La sénatrice prend comme modèle la prison d’al-Ha’ir, en Arabie saoudite, où les djihadistes sont soumis à intervalles réguliers à une batterie de plus de 600 questions. Leurs réponses sont analysées par une armée d’experts et de psychologues. « Ces outils permettent de déceler la Taqiya, la « dissimulation » qui autorise les partisans du djihad à se fondre dans la masse pour cacher leurs desseins terroristes.
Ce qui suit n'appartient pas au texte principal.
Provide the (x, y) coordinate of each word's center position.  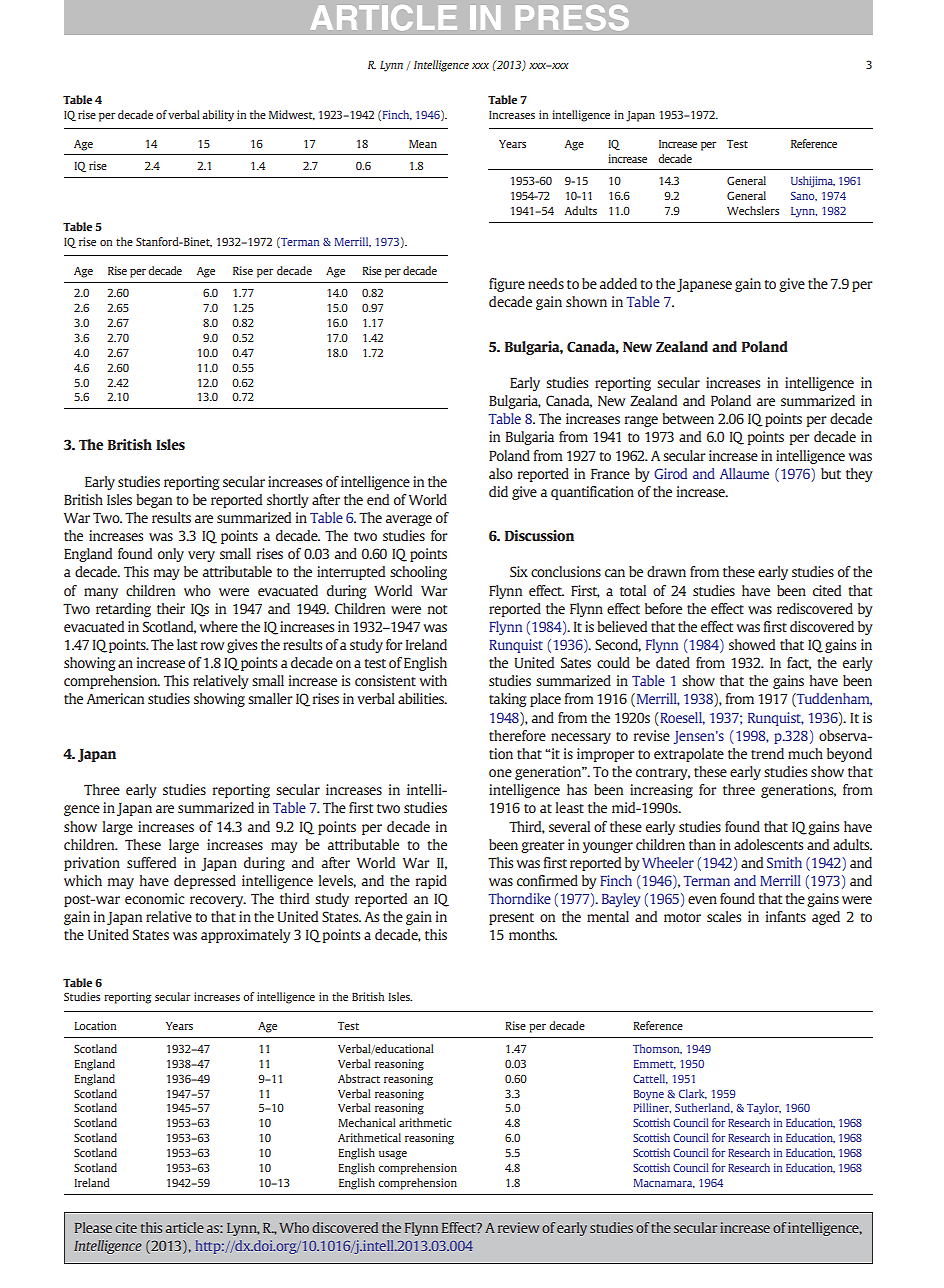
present (511, 919)
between (688, 418)
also (501, 473)
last (187, 644)
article (185, 1227)
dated (673, 662)
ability (218, 116)
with (433, 680)
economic (155, 898)
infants (786, 916)
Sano (804, 196)
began (154, 501)
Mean (423, 144)
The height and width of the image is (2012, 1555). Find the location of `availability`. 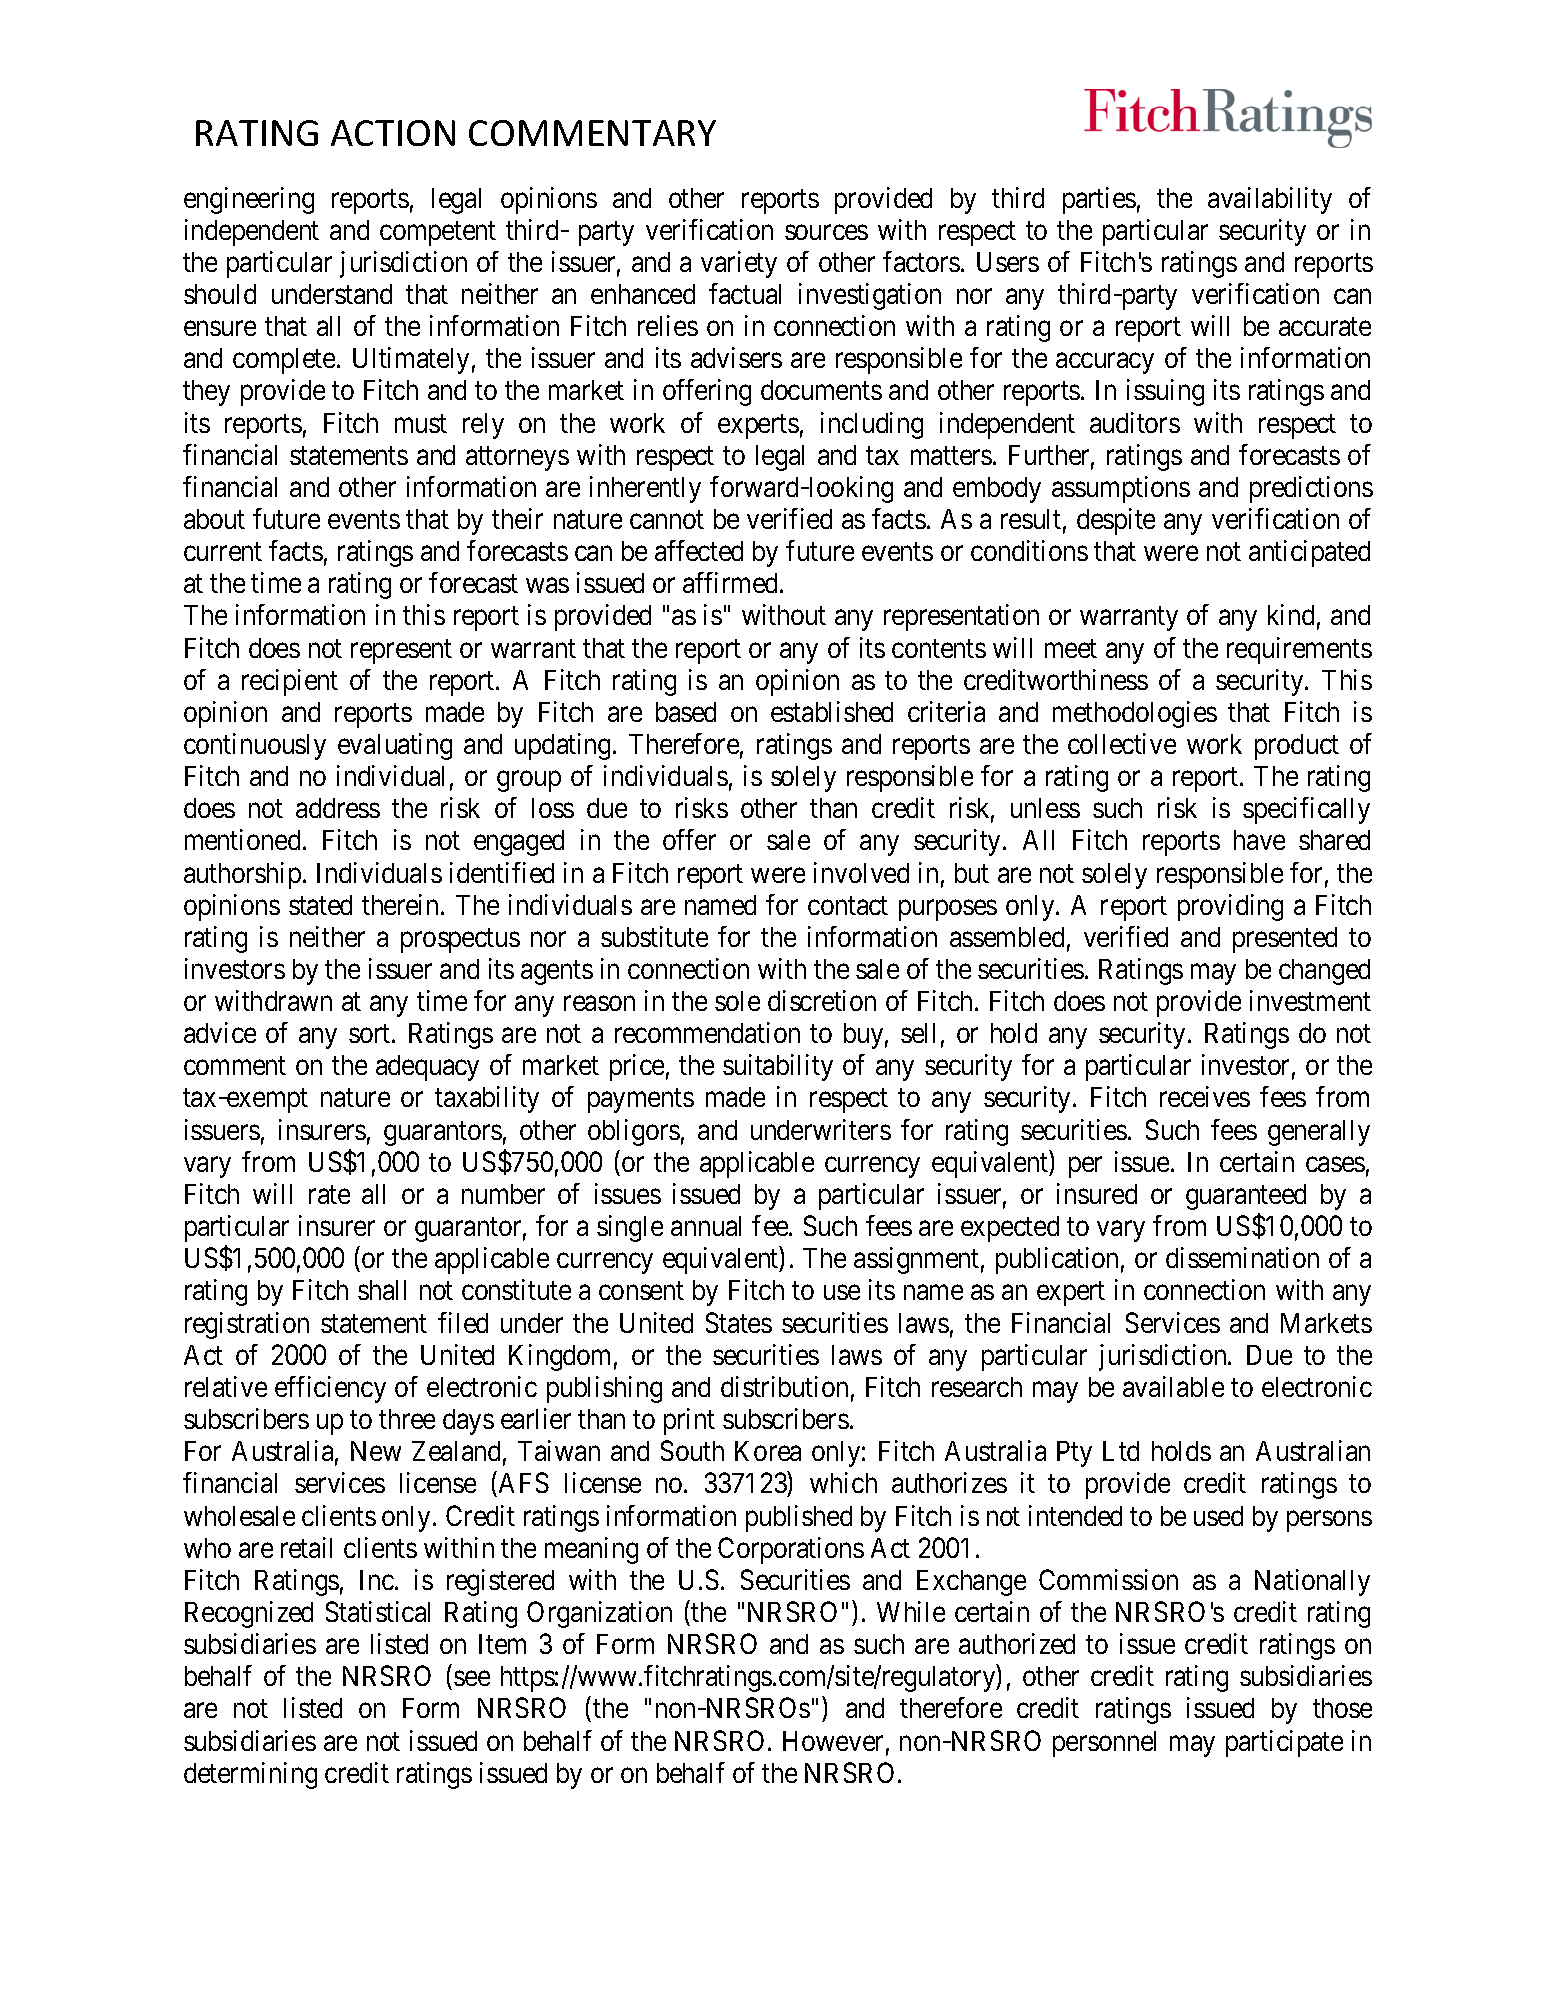

availability is located at coordinates (1270, 200).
Une solution proche des unités dédiées à la déradicalisation, créées en janvier 2016 et testées dans une poignée de prisons. « Il faut professionnaliser la déradicalisation et généraliser les programmes à l’ensemble des prisons », précise Nathalie Goulet qui prévient: « Il y aura des ratés. »
Vers l’alourdissement des peines
Pour Farhad Khosrokhavar, directeur d’études à l’EHESS et spécialiste de la radicalisation, « la France va aller vraisemblablement » vers un système à l’américaine dans lequel les peines de prison pour terrorisme seront systématiquement beaucoup plus longues qu’aujourd’hui. « Si les peines sont très lourdes, avec vingt ou vingt-cinq ans de prison, la capacité d’action du détenu à la sortie sera diminuée », souligne le chercheur.
Selon lui, les psychiatres, chargés de déterminer aujourd’hui la dangerosité des détenus pour terrorisme, « s’impliquent moins en raison des zones d’indétermination ». En clair: il devient difficile pour ces professionnels d’engager leurs responsabilités sur le degré de sincérité d’apparents repentis. « La majorité des djihadistes ne présentent pas de profils psycho-pathologiques évidents. » D’où la solution, qui pose « le moins de difficultés à mettre en oeuvre », d’alourdir les peines même si elle ne va pas « sans poser des questions éthiques ». Mais dans le contexte actuel, « personne n’oserait voter contre au Parlement ».